Efficient computation of spaced seed hashing with block indexing

Abstract

Background: Spaced-seeds, i.e. patterns in which some fixed positions are allowed to be wild-cards, play a crucial role in several bioinformatics applications involving substrings counting and indexing, by often providing better sensitivity with respect to k-mers based approaches. K-mers based approaches are usually fast, being based on efficient hashing and indexing that exploits the large overlap between consecutive k-mers. Spaced-seeds hashing is not as straightforward, and it is usually computed from scratch for each position in the input sequence. Recently, the FSH (Fast Spaced seed Hashing) approach was proposed to improve the time required for computation of the spaced seed hashing of DNA sequences with a speed-up of about 1.5 with respect to standard hashing computation.

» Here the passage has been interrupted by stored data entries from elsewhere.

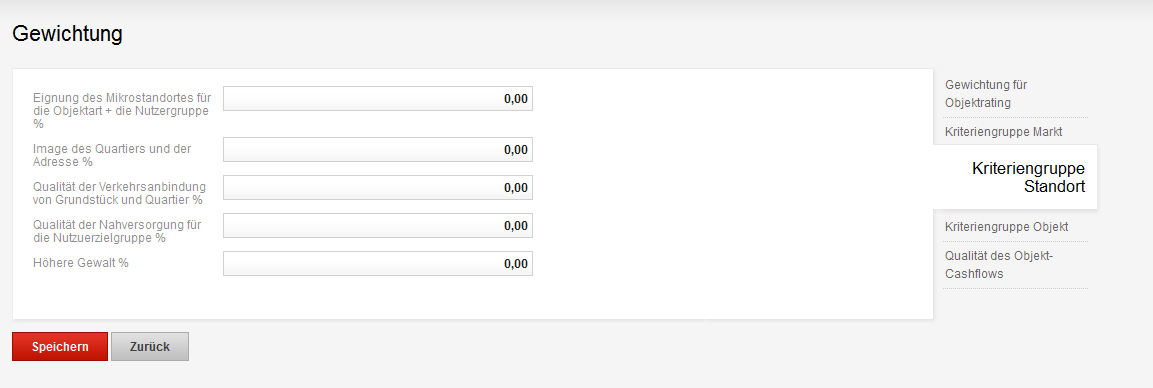
Task: Click the Zurück button
Action: [x=150, y=347]
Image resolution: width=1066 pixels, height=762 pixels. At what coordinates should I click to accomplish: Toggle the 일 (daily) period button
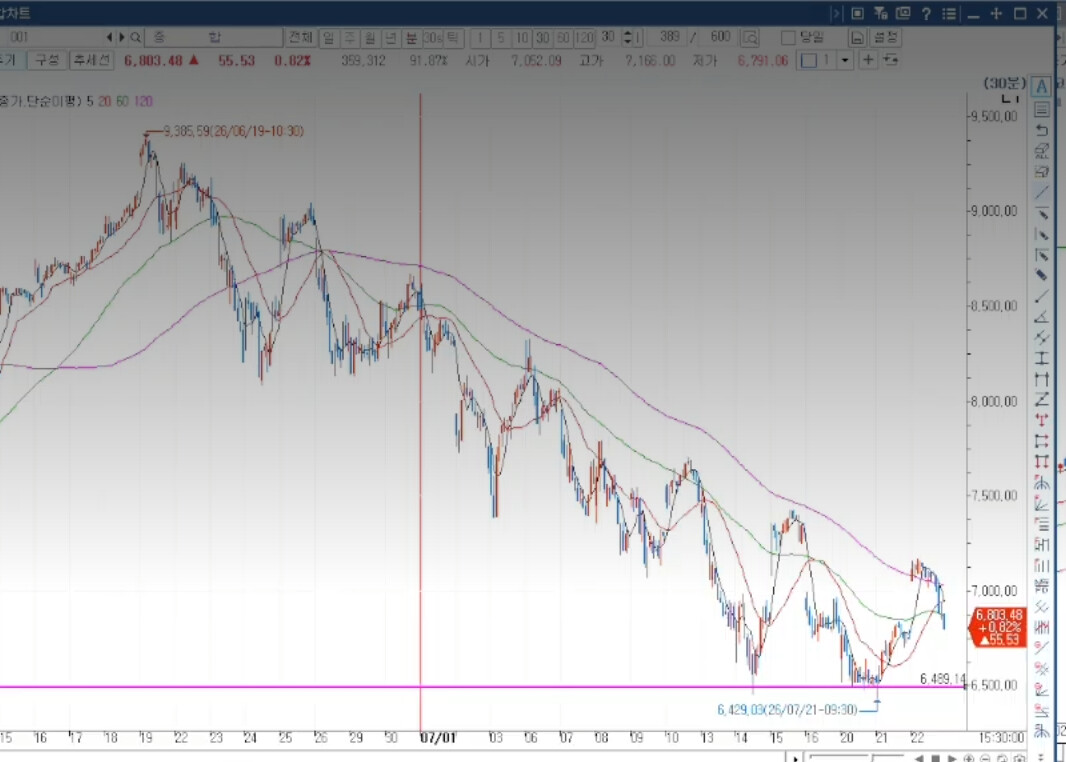(x=328, y=37)
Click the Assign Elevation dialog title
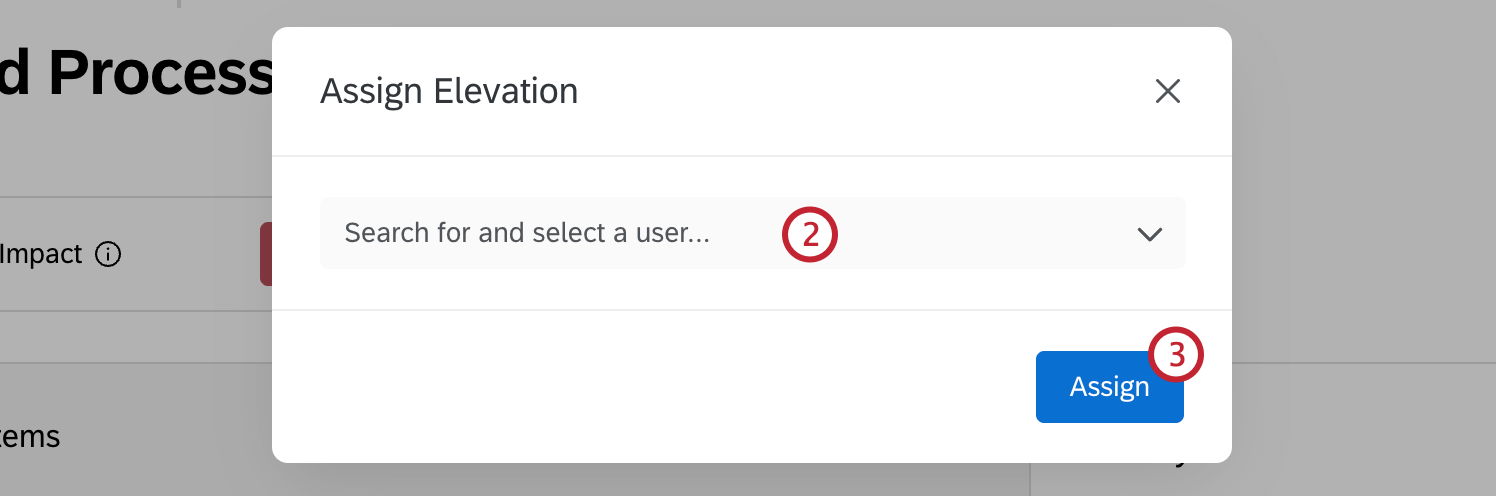 (x=448, y=92)
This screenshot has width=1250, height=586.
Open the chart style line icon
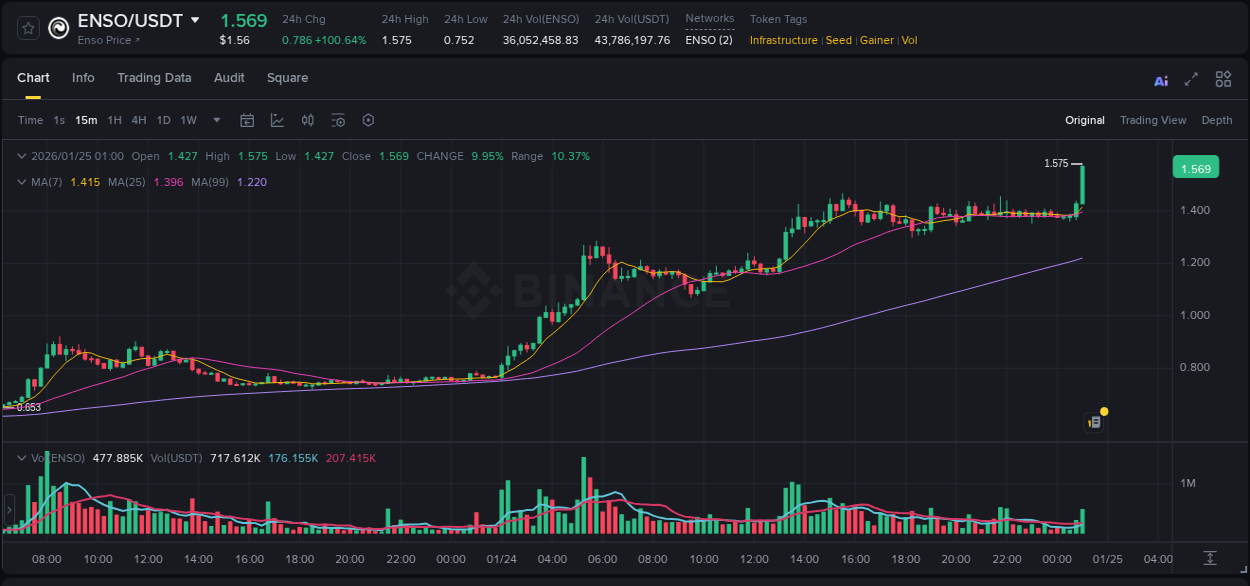[x=276, y=119]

Results: In this work we propose a novel algorithm, Fast Indexing for Spaced seed Hashing (FISH), based on the indexing of small blocks that can be combined to obtain the hashing of spaced-seeds of any length. The method exploits the fast computation of the hashing of runs of consecutive 1 in the spaced seeds, that basically correspond to k-mer of the length of the run. Conclusions: We run several experiments, on NGS data from simulated and synthetic metagenomic experiments, to assess the time required for the computation of the hashing for each position in each read with respect to several spaced seeds. In our experiments, FISH can compute the hashing values of spaced seeds with a speedup, with respect to the traditional approach, between 1.9x to 6.03x, depending on the structure of the spaced seeds.